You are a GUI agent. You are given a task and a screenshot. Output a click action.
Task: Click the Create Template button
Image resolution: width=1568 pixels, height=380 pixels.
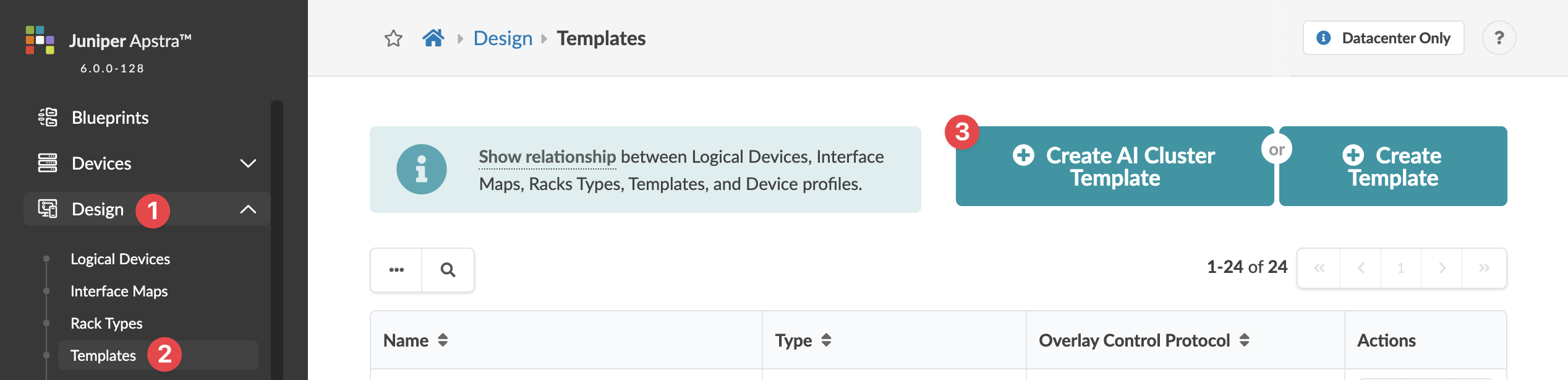point(1392,166)
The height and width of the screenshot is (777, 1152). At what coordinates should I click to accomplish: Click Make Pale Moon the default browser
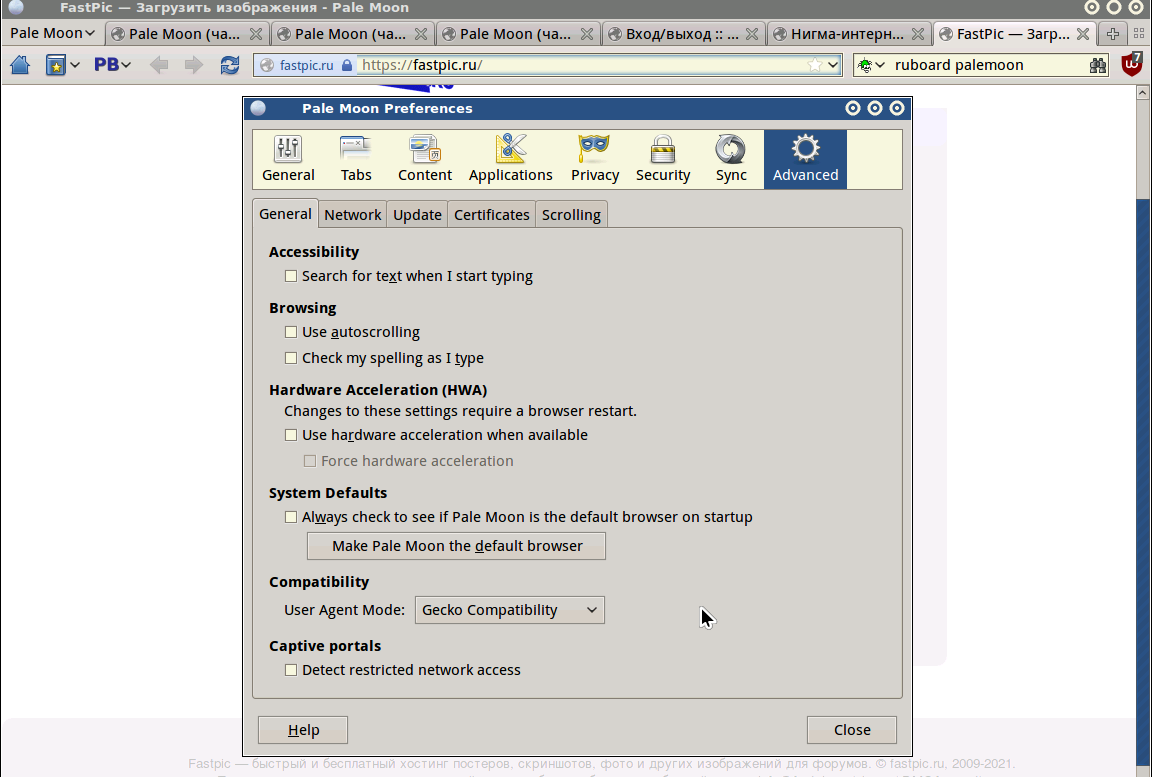tap(456, 546)
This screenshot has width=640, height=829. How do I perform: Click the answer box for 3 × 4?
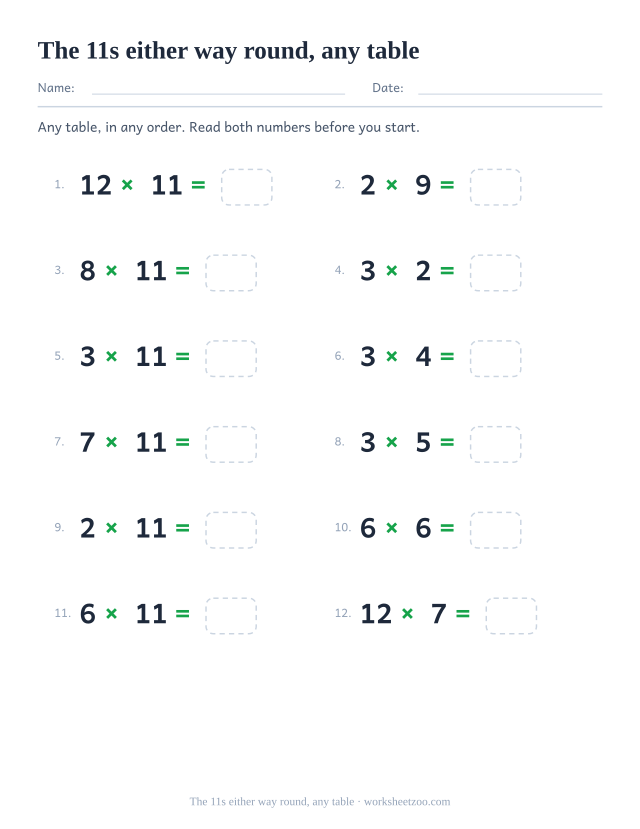496,358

- - - - - - -

■ Problem statement
The records above should be output exactly, but without any of their pictures.

■ Reply to the exercise
You are a GUI agent. You are given a task and a screenshot. Output a click action.
Task: Click the Create Template button
Image resolution: width=1568 pixels, height=380 pixels.
point(1392,166)
The height and width of the screenshot is (777, 1152). At what coordinates should I click to accomplish: Click Make Pale Moon the default browser
tap(456, 546)
This screenshot has width=640, height=829. How do I perform: Click the answer box for 3 × 4?
496,358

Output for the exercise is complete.